Through the Looking Glass

Monday, October 18, 2004

Sem Break Musings

The sem has ended and I do not want to see my grades. I am afraid of what’ll happen if it be not even a 3.0 despite all the long hours I’ve put in. To show how pathetic I am romantically, when I got a low grade at our Midterms I truly felt disappointed, that despite all the effort I made studying, it ended up as if I didn’t do anything at all. For the first time in my young life I was heartbroken. More than any rejection or gradual alienation I felt from crushes I have had in the past this hurt me the most. Knowing law school I haven’t seen the last of this emotion… I know that I will need the support of my blockmates and friends through these tough times. Nothing in my past has truly prepared me for the rigors of law school. Here every professor expects so much from you, everything you learn has to be remembered and it is important you do or there will be major consequences, you have to be on time all the time and have humility and confidence at the same time when interacting with the professors. Here I learned too late how easy my undergrad was and how I could have breezed through it with half the effort I exerted this sem. This is the first time I truly studied… when I turned into a nerd even without my consent because I have to be bookish to survive. No one can fake or bullshit their way through law school. Though we have the means to make do, I agree that digests aren’t enough, sticking to the course outline still wasn’t going to cut it. Reading in advance, research and getting more information than required: these are what could help you the most. Listening to the teachers are just half of it, you have to do the other half by yourself and this was a totally alien concept with me, being from the College of Mass Communication and the field of customer service where basically everything could be breezed through with sheer bravado.

Faking it.
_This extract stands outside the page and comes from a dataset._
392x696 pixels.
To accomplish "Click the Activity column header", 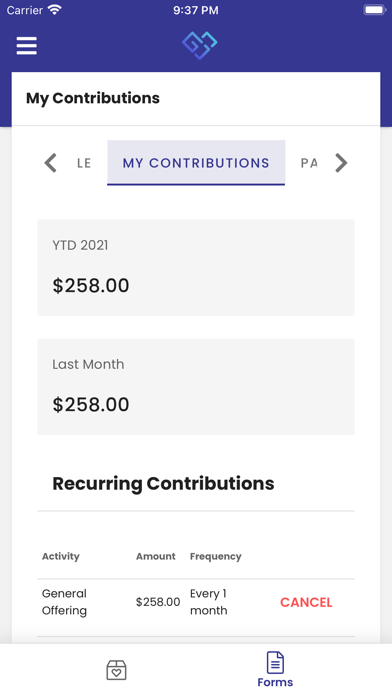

Exactly what I have been doing all these years until now. I am terrified at my need for adaption after 24 years. Maybe law school is the wake up call long past due to me and my blockmates. Things aren’t as easy as getting into UP, getting a high paying job you don’t even like, reconsidering and getting into law school instead to leech off your parents some more… Well, it may not help that I have almost always gotten what I wanted out of life. When I was kid I planned to get into this high school and after go to UP then enter law school. More or less it was a straight path towards where I am now, although there were a few years of working for the heck of it and for the money until I couldn’t stand it anymore. That’s when I thought to myself what I wanted out of life. If I didn’t get into law school, I was probably going to get promoted and get stuck in the call center industry since this was all I knew. I tried applying to other companies but then it was daunting to start at the bottom and there weren’t too many jobs to go around, considering the state of the economy.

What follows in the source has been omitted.